*EXTRACTED ENTRIES*
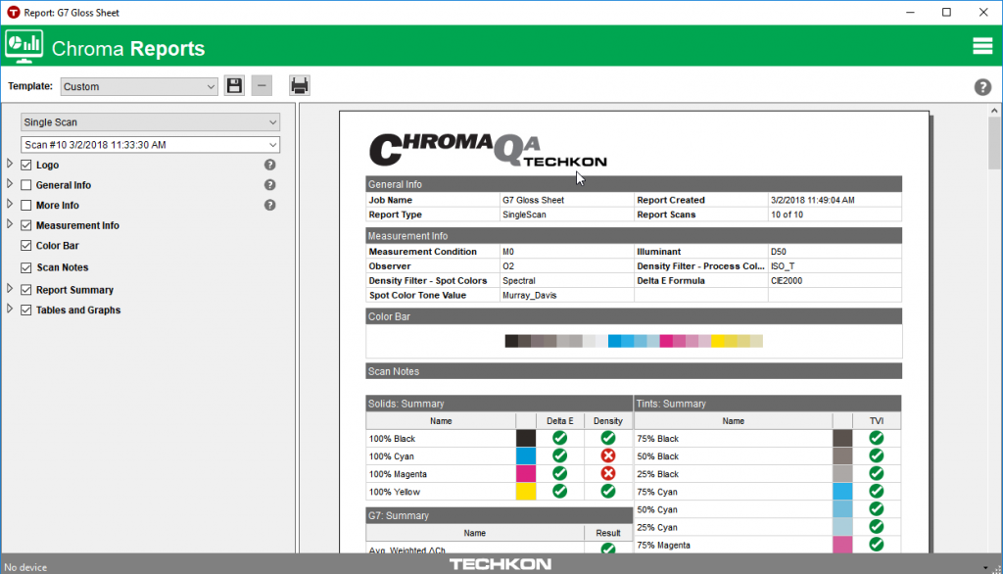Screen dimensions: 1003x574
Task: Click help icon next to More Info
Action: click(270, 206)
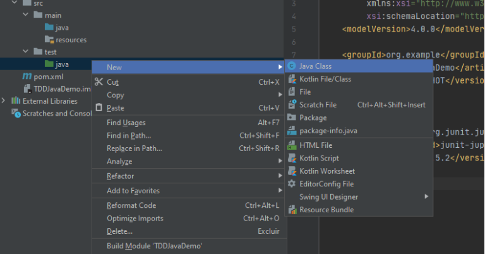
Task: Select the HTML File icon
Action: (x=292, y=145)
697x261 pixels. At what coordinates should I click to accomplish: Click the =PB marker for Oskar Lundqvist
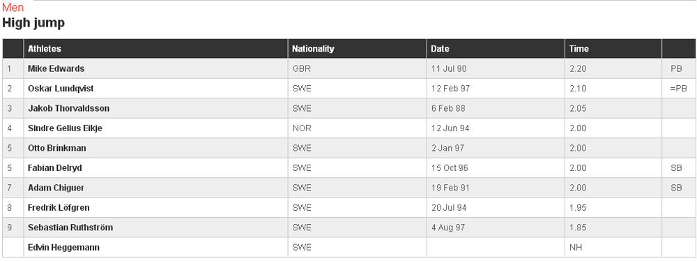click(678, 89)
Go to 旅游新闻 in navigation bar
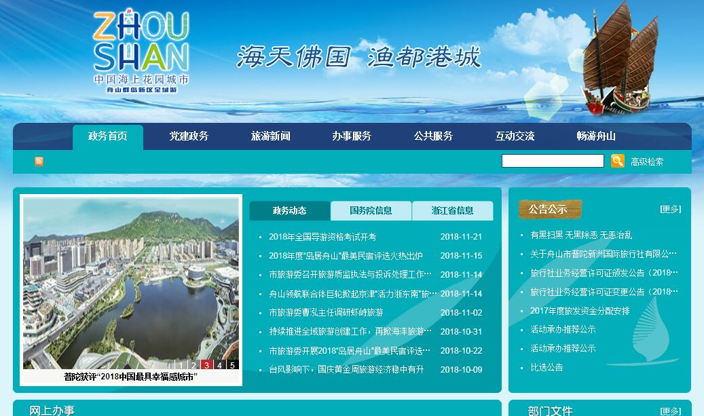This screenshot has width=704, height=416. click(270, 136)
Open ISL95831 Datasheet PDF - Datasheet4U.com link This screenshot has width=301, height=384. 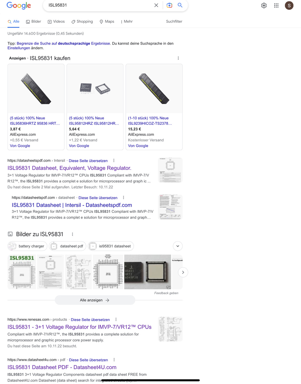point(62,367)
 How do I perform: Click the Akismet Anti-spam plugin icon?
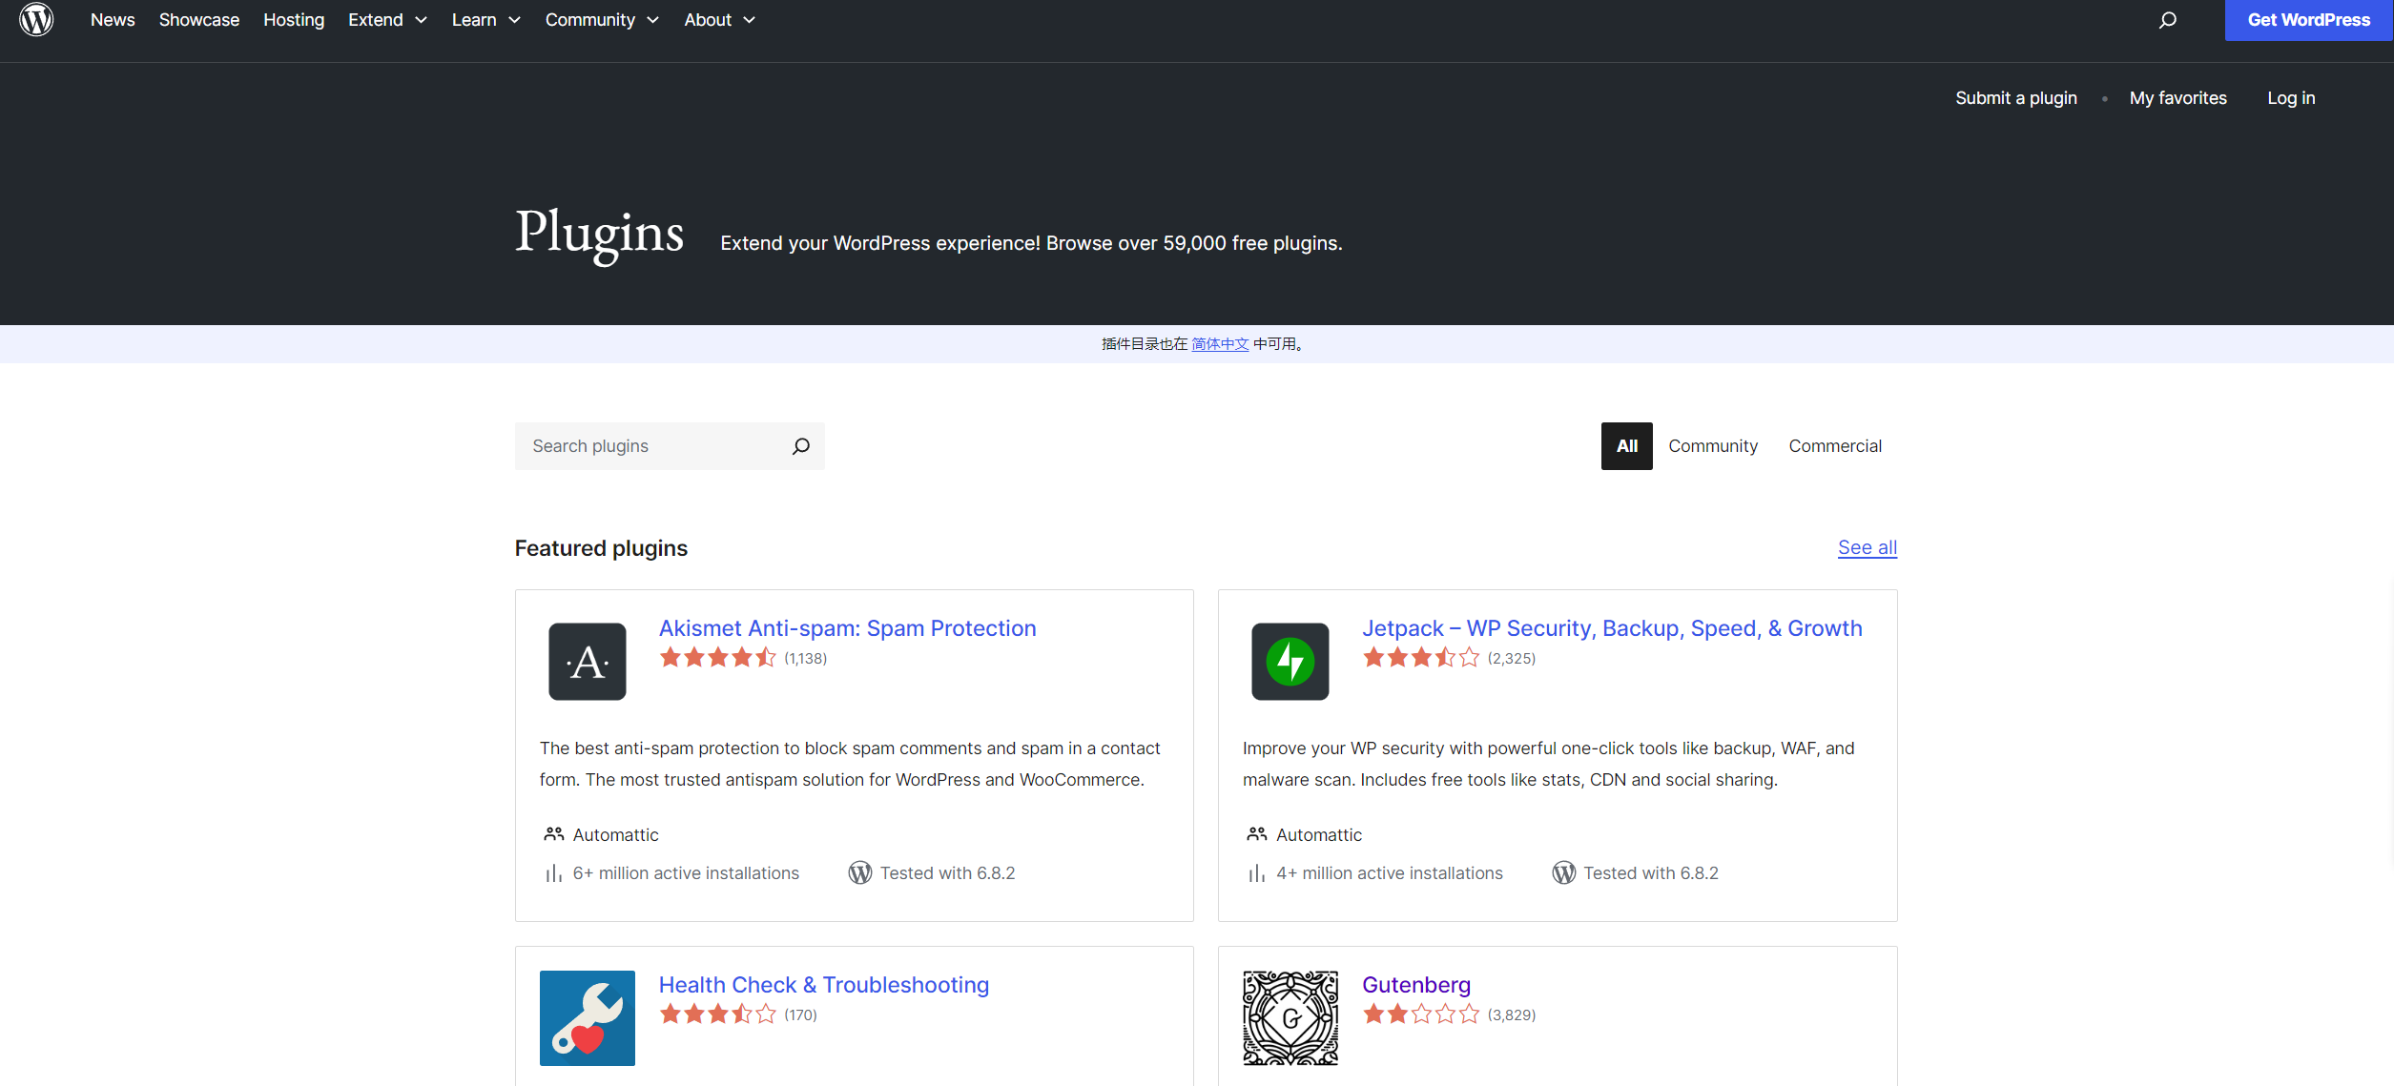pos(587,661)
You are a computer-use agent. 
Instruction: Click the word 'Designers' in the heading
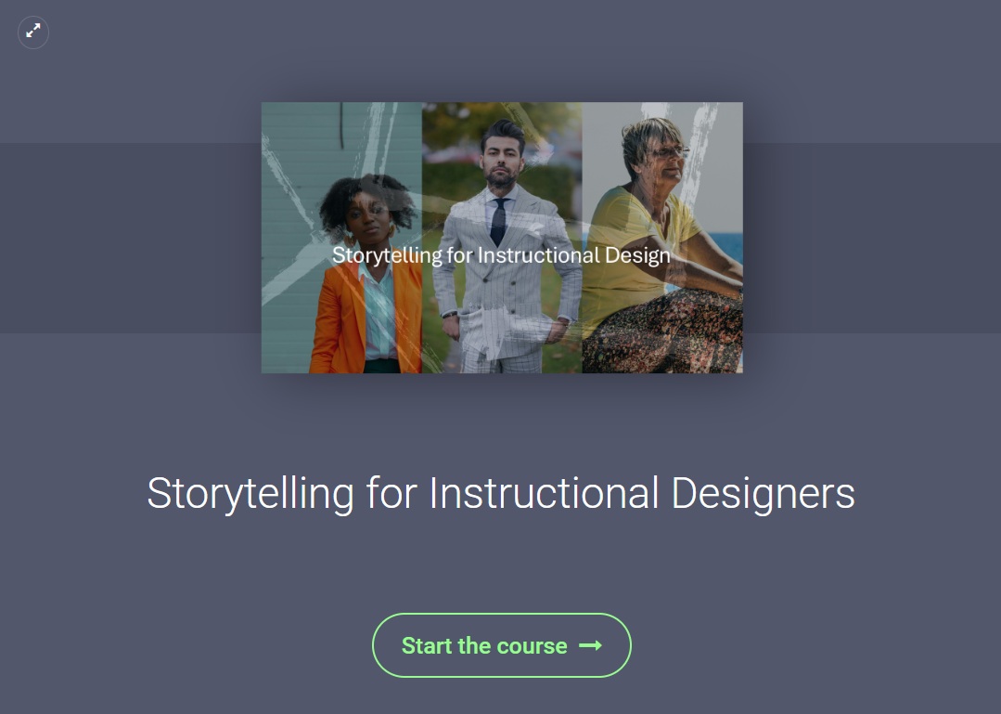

*WHAT IS ASKED*
Please give the records again from the start through the line containing "This screenshot has width=704, height=416.", swapping "marker" for "flag" and leaving everything else unchanged. Omit the pictures.

*RESULT*
Screen dimensions: 1003x574
Task: Click help icon next to More Info
Action: click(270, 206)
Task: Select the HTML File icon
Action: (x=292, y=145)
697x261 pixels. At what coordinates should I click to accomplish: Click the =PB flag for Oskar Lundqvist
click(678, 89)
Go to 旅游新闻 in navigation bar
This screenshot has width=704, height=416. click(270, 136)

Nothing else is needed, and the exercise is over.